Given information:
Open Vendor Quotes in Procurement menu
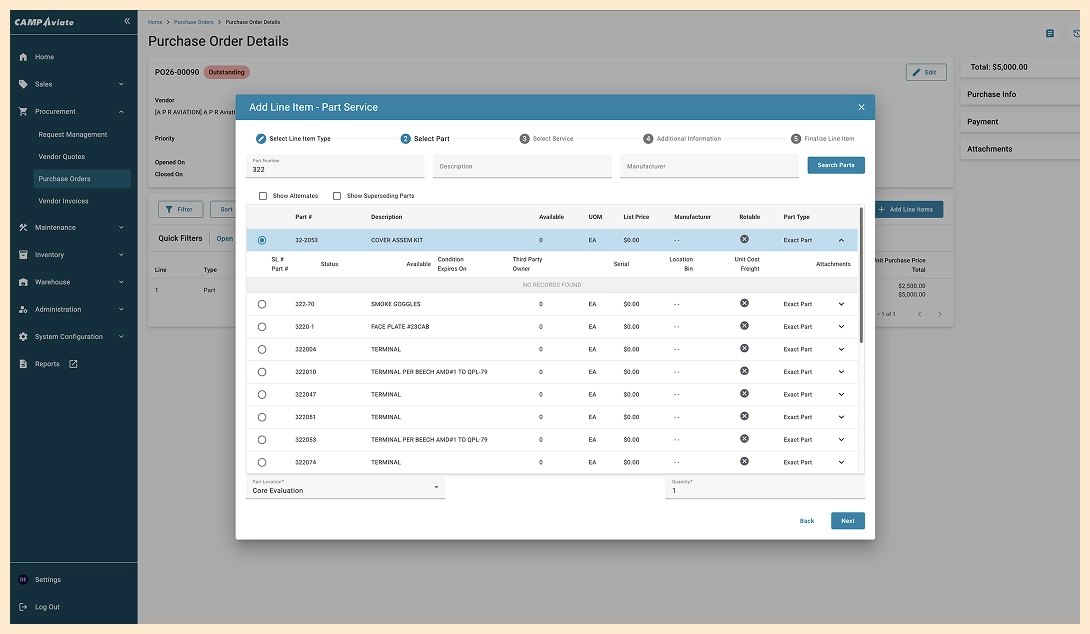This screenshot has height=634, width=1090. 62,157
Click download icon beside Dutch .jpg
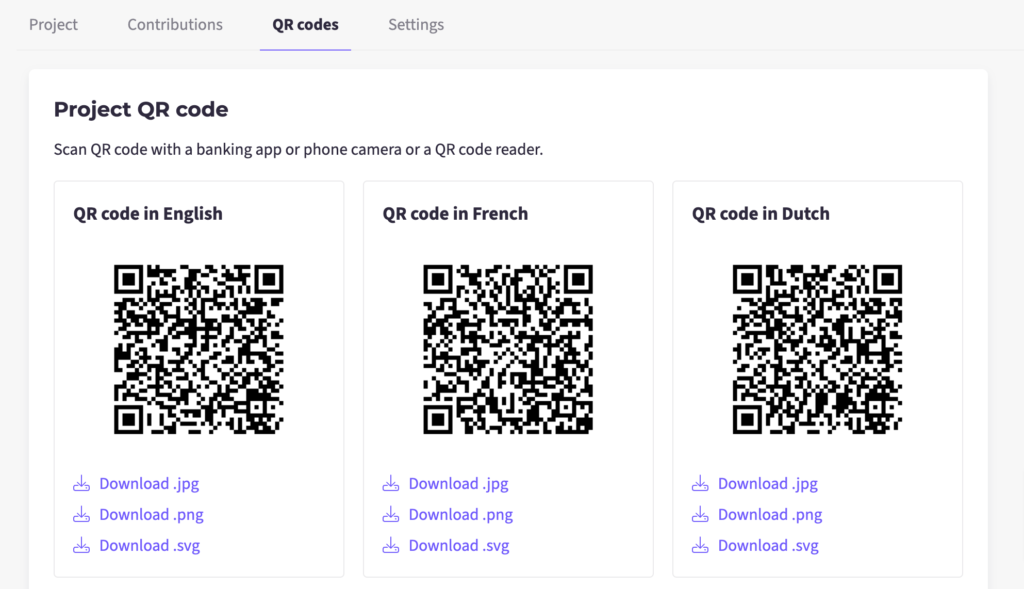The height and width of the screenshot is (589, 1024). [x=700, y=484]
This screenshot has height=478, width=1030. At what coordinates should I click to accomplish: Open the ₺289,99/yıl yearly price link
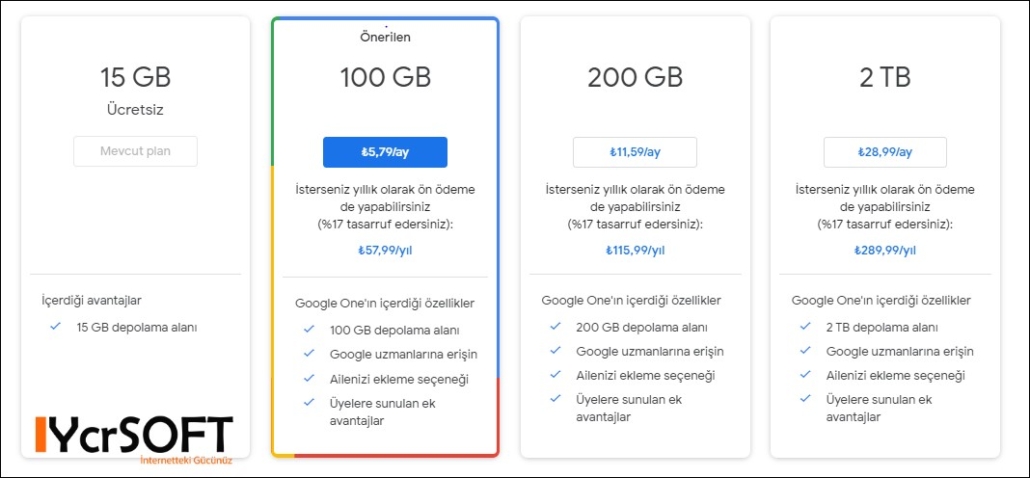click(x=885, y=250)
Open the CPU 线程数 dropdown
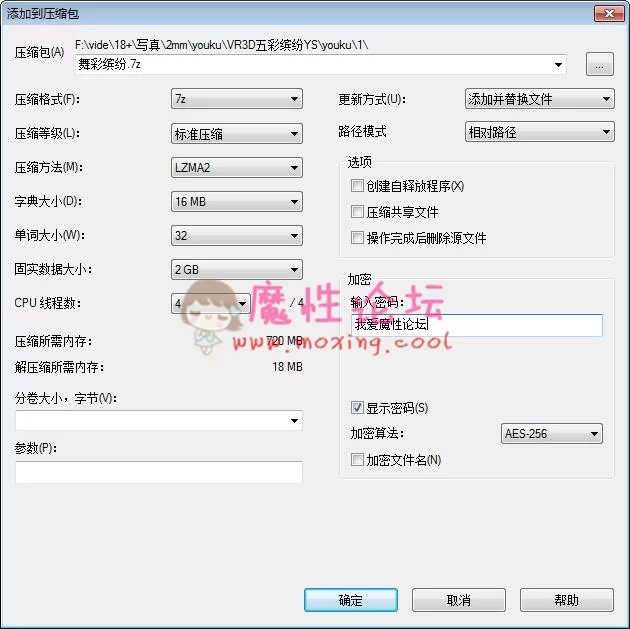The image size is (630, 629). click(211, 303)

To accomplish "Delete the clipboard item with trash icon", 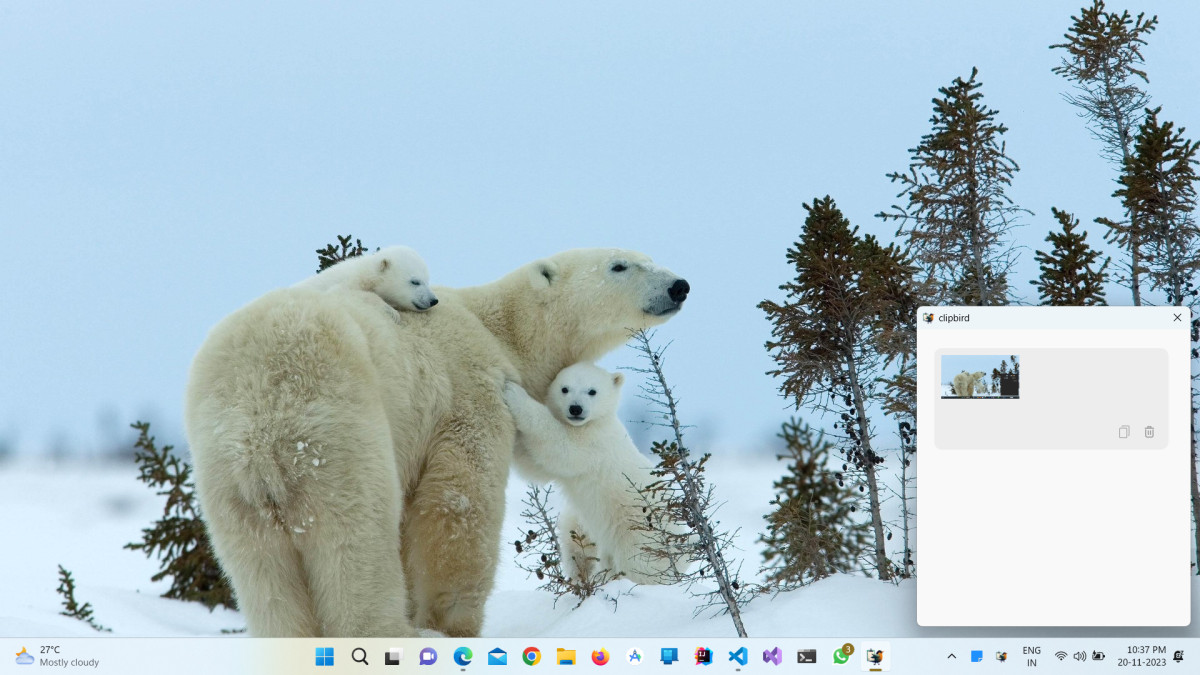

Work instruction: Find the line that contains "Open the CPU 线程数 dropdown". Copy it and every line after it through the end of the listing exactly, but not the pictures.

Task solution:
Open the CPU 线程数 dropdown
The image size is (630, 629). click(211, 303)

To accomplish "Delete the clipboard item with trash icon", 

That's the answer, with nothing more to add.